チャネルの組み付け。標準的なソフトリソグラフィーにより、マルチチャネルフローセルを製造した。SU-8ネガ型レジスト(SU8-2025、Microchem)を用いてモールドを作製した。Siウエハにフォトレジストを30秒間、2000 rpmでスピンコートし、65℃および95℃で、それぞれ2分間および5分間ベイクした。UV光に曝露した後、レジストを再びベイクしてから、撹拌下で現像した。現像したモールドをデシケーター内で15分間、トリクロロシランのベーパーで化学処理してから、引き続き使用した。ポリジメチルシロキサンポリマー(PDMS)と架橋剤とを10:1の比率で混合し、それをSU-8モールドに流し込んだ。65℃で4時間かけて硬化させた後、PDMS層をモールドから切り出し、APEXセンサーに組み付けた。試料の処理用に、1.1 mm生検パンチですべての入口および出口を作製した。 Channel assembly. A multi-channel flow cell was manufactured by standard soft lithography. Molds were made using SU-8 negative resist (SU8-2025, Microchem). The photoresist was spin-coated on the Si wafer at 2000 rpm for 30 seconds and baked at 65 ° C and 95 ° C for 2 and 5 minutes, respectively. After exposure to UV light, the resist was baked again and then developed under stirring. The developed mold was chemically treated with trichlorosilane vapor for 15 minutes in a desiccator before continued use. Polydimethylsiloxane polymer (PDMS) and a cross-linking agent were mixed at a ratio of 10: 1 and poured into a SU-8 mold. After curing at 65 ° C. for 4 hours, the PDMS layer was cut out of the mold and assembled to the APEX sensor. All inlets and outlets were made with a 1.1 mm biopsy punch for sample processing.

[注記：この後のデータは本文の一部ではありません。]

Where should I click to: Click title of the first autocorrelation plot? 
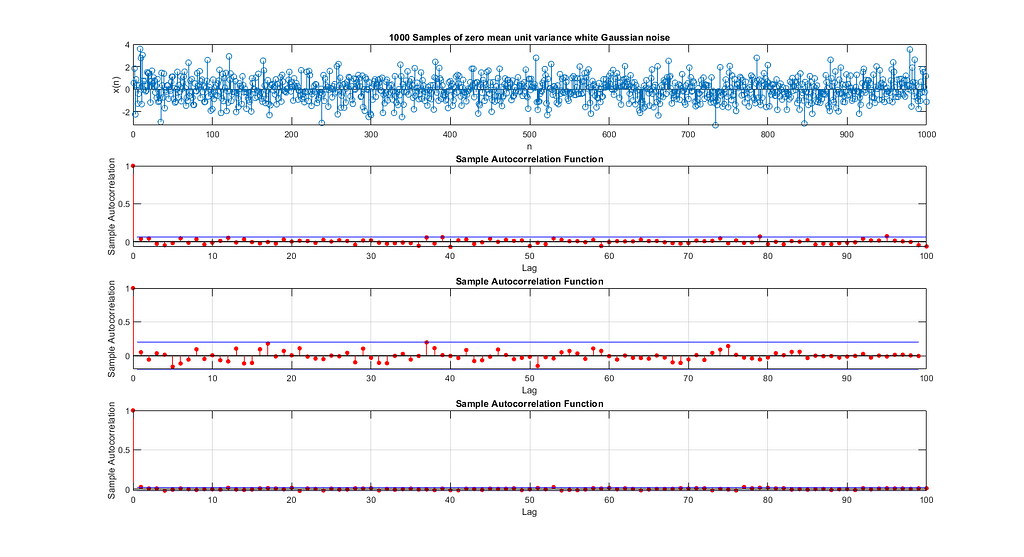click(x=529, y=159)
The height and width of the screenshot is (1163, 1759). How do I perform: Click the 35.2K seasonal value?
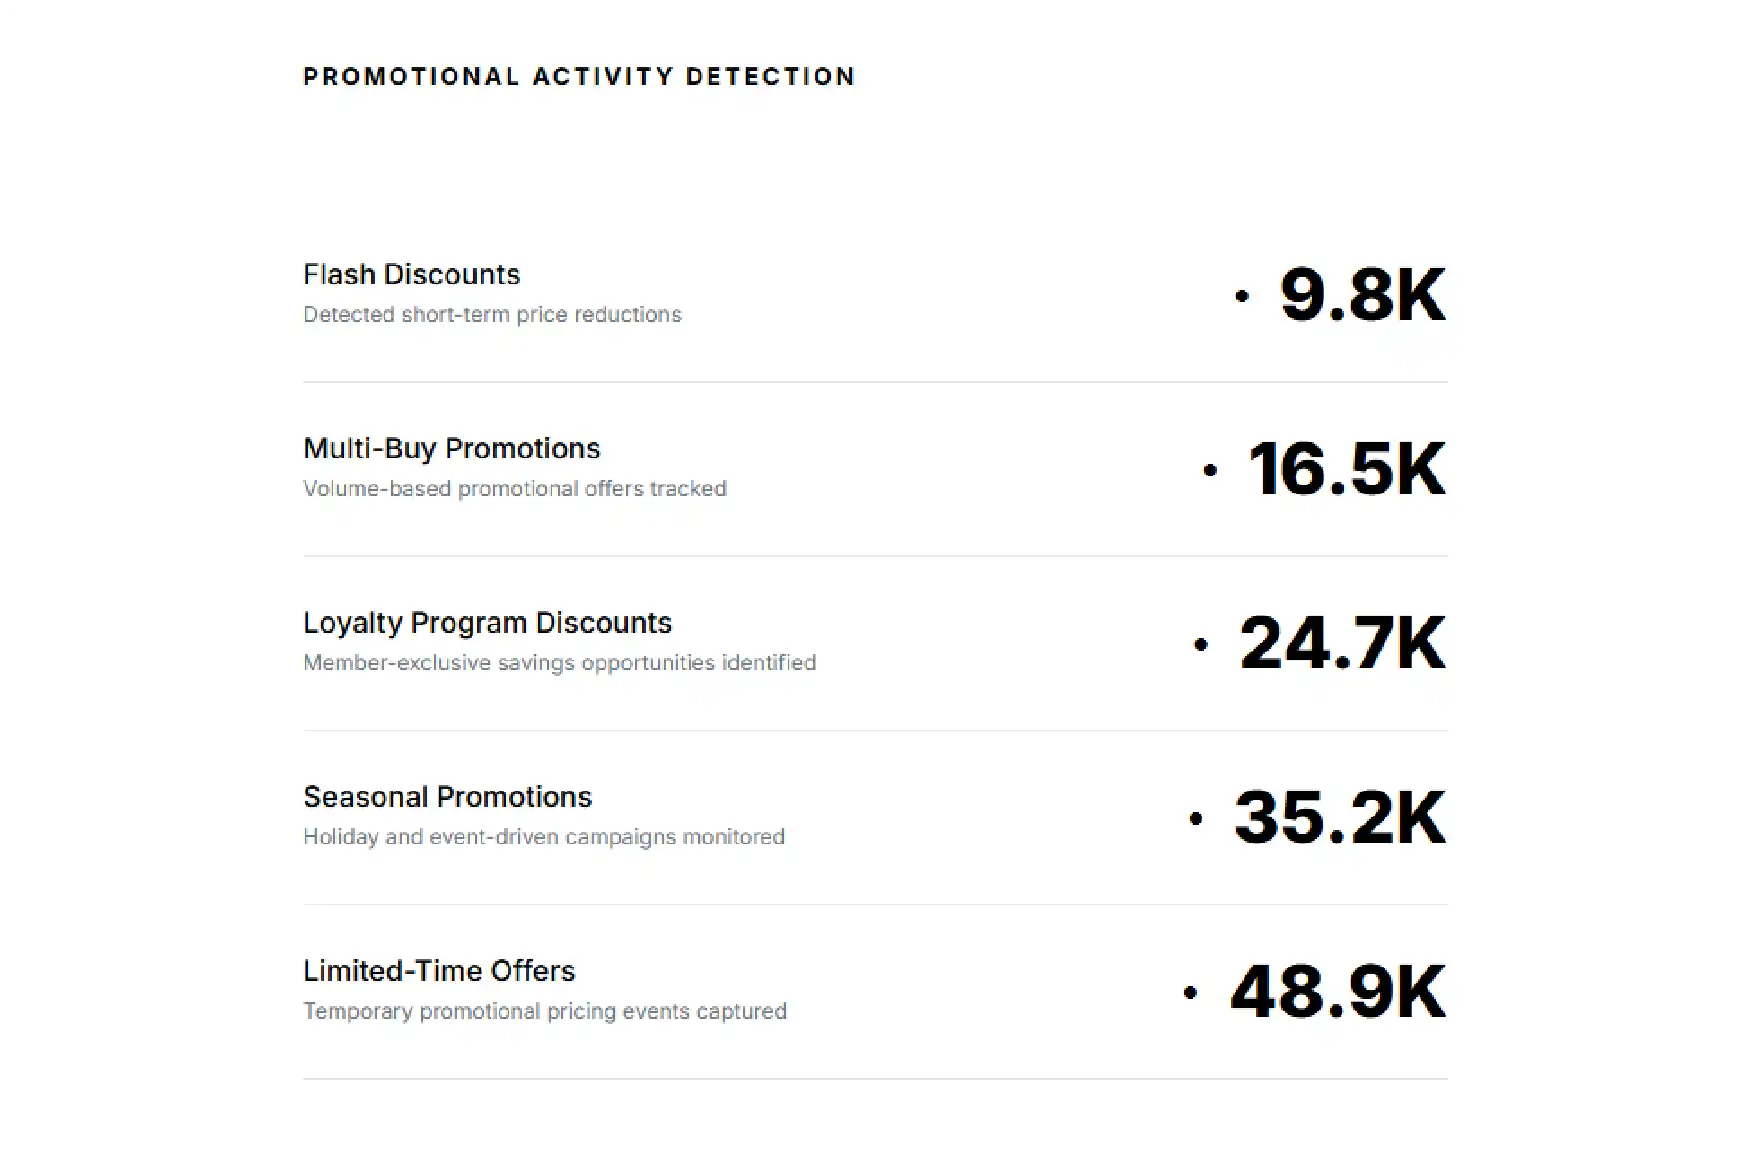pyautogui.click(x=1340, y=817)
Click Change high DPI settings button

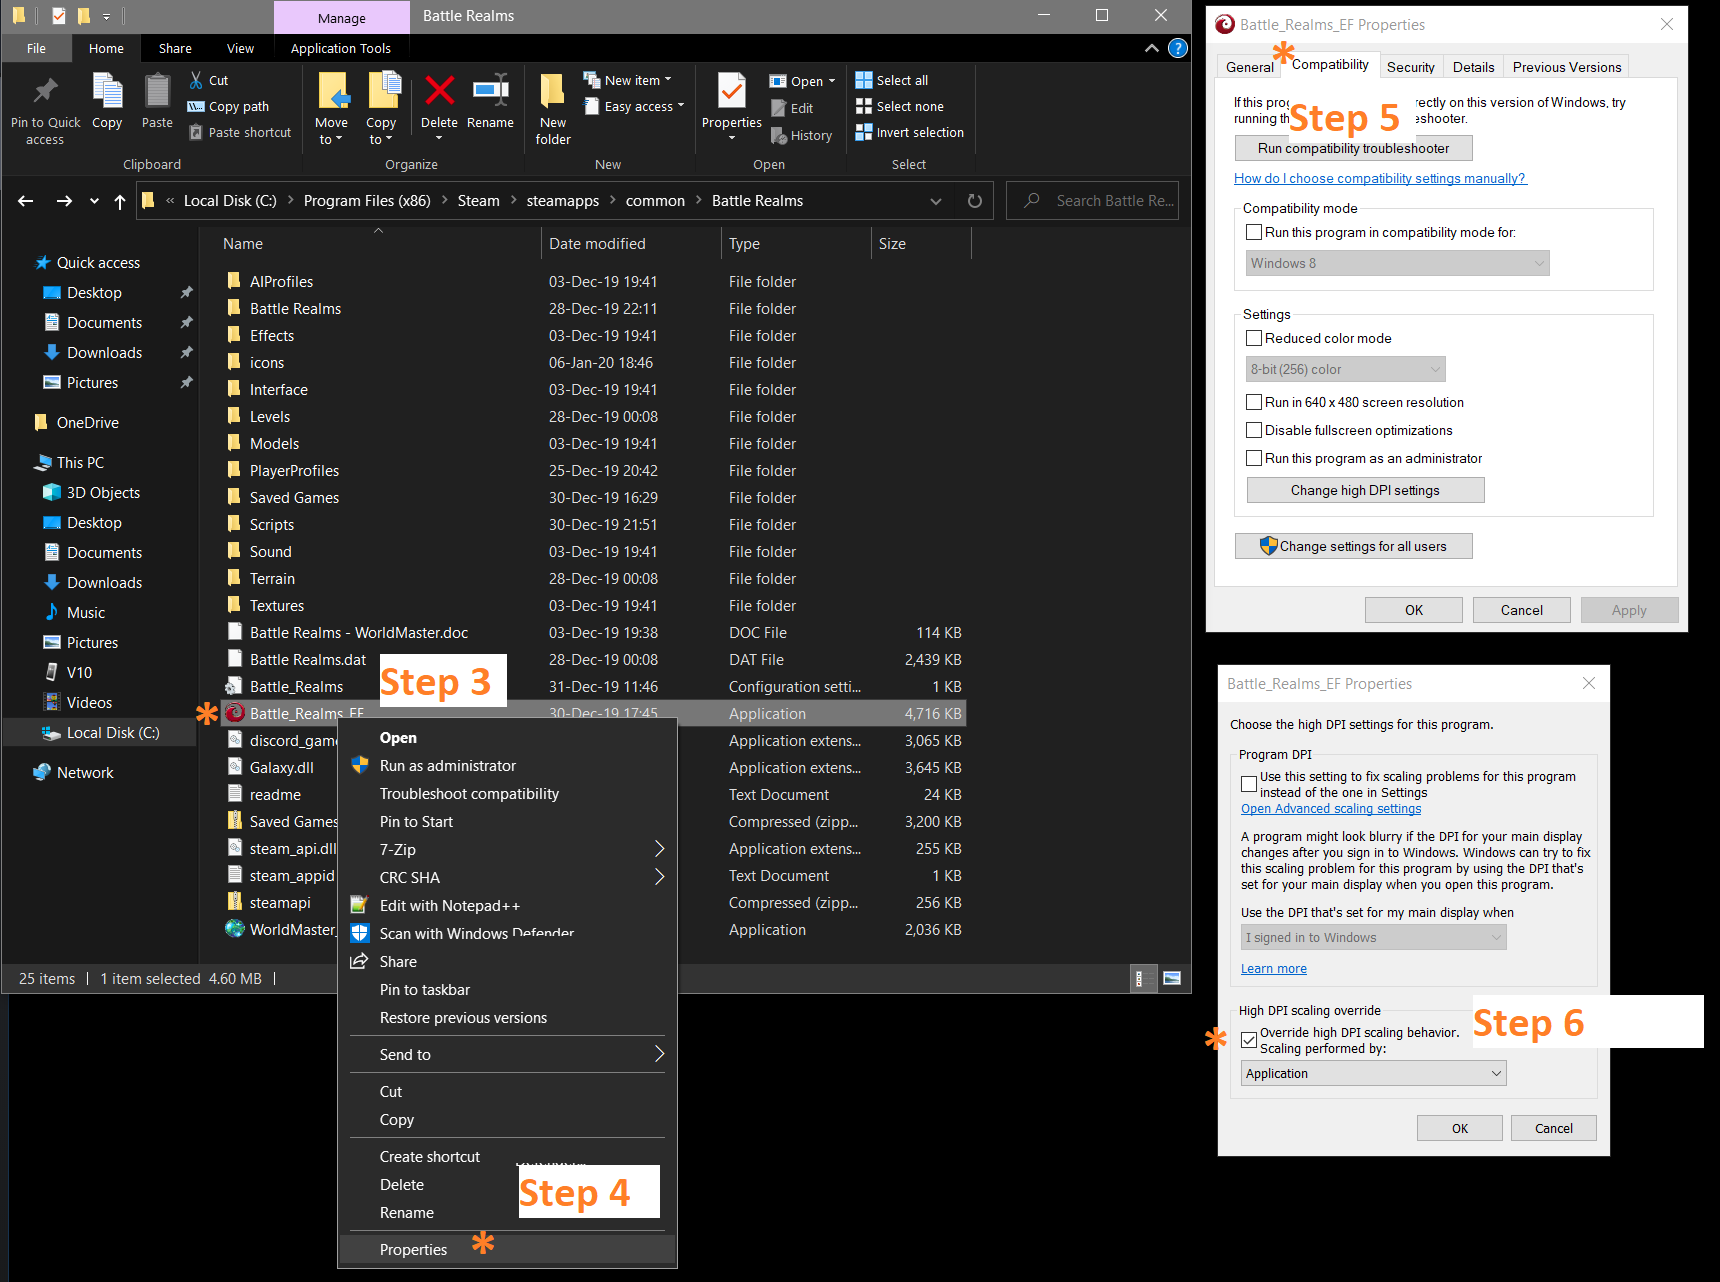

光学セットアップおよびスペクトル分析。タングステンハロゲンランプ(Stocker Yale Inc.)で、10X顕微鏡対物レンズ越しにAPEXセンサーを照射した。光ファイバーで透過光を集め、分光計(Ocean Optics)に送った。すべての測定は、室温で、周囲光の干渉を排除するため閉じた箱内で実施した。透過光の強度を、波長(330 nm~1600 nm)に対するカウントとしてデジタル記録した。スペクトル分析のために、特別注文のRプログラムを用いた局所回帰法による透過ピークの当てはめによって、スペクトルピークを決定した。すべての当てはめを局所的に行った。つまり、ポイントxの当てはめの場合、xからの距離により重みづけしたx付近のポイントを用いて当てはめを行った。マルチオーダー・ポリノミナル曲線による当てはめと比較して、この方法は、分析されるデータポイント数およびデータ範囲がもたらす結果のばらつきを排除することができた。センサーの最適な幾何学的形状の決定(図10)には、ピーク透過強度を定量化するスペクトル変化、ピーク形状(半値全幅、FWHM)、および屈折率の変化に応答する検出感度をそれぞれ用いた。測定した透過スペクトルによって、異なるセンサーにわたり均一性が実証され、ベースラインのスペクトルピーク位置の標準偏差は0.03 nmであった。すべてのスペクトルシフト(Δλ)を、透過スペクトルピークの変化として決定し、適切な対照実験(詳細は以下を参照のこと)に対し相対的に計算した。 Optical setup and spectral analysis. A tungsten halogen lamp (Stocker Yale Inc.) was used to irradiate the APEX sensor through a 10X microscope objective lens. The transmitted light was collected by an optical fiber and sent to a spectrometer (Ocean Optics). All measurements were performed at room temperature in a closed box to eliminate ambient light interference. The intensity of the transmitted light was digitally recorded as a count for the wavelength (330 nm to 1600 nm). For spectral analysis, spectral peaks were determined by fitting transmission peaks by local regression using a custom R program. All fits were made locally. In other words, in the case of fitting the point x, the fitting was performed using the points near x weighted by the distance from x. Compared to the multi-order polynominal curve fit, this method was able to eliminate the variability in the results caused by the number of data points analyzed and the data range. To determine the optimum geometry of the sensor (Fig. 10), we used spectral changes to quantify the peak transmission intensity, peak shape (full width at half maximum, FWHM), and detection sensitivity in response to changes in the index of refraction. .. The measured transmission spectra demonstrated uniformity across different sensors, with a standard deviation of baseline spectral peak positions of 0.03 nm. All spectral shifts (Δλ) were determined as changes in transmission spectral peaks and calculated relative to appropriate control experiments (see below for details).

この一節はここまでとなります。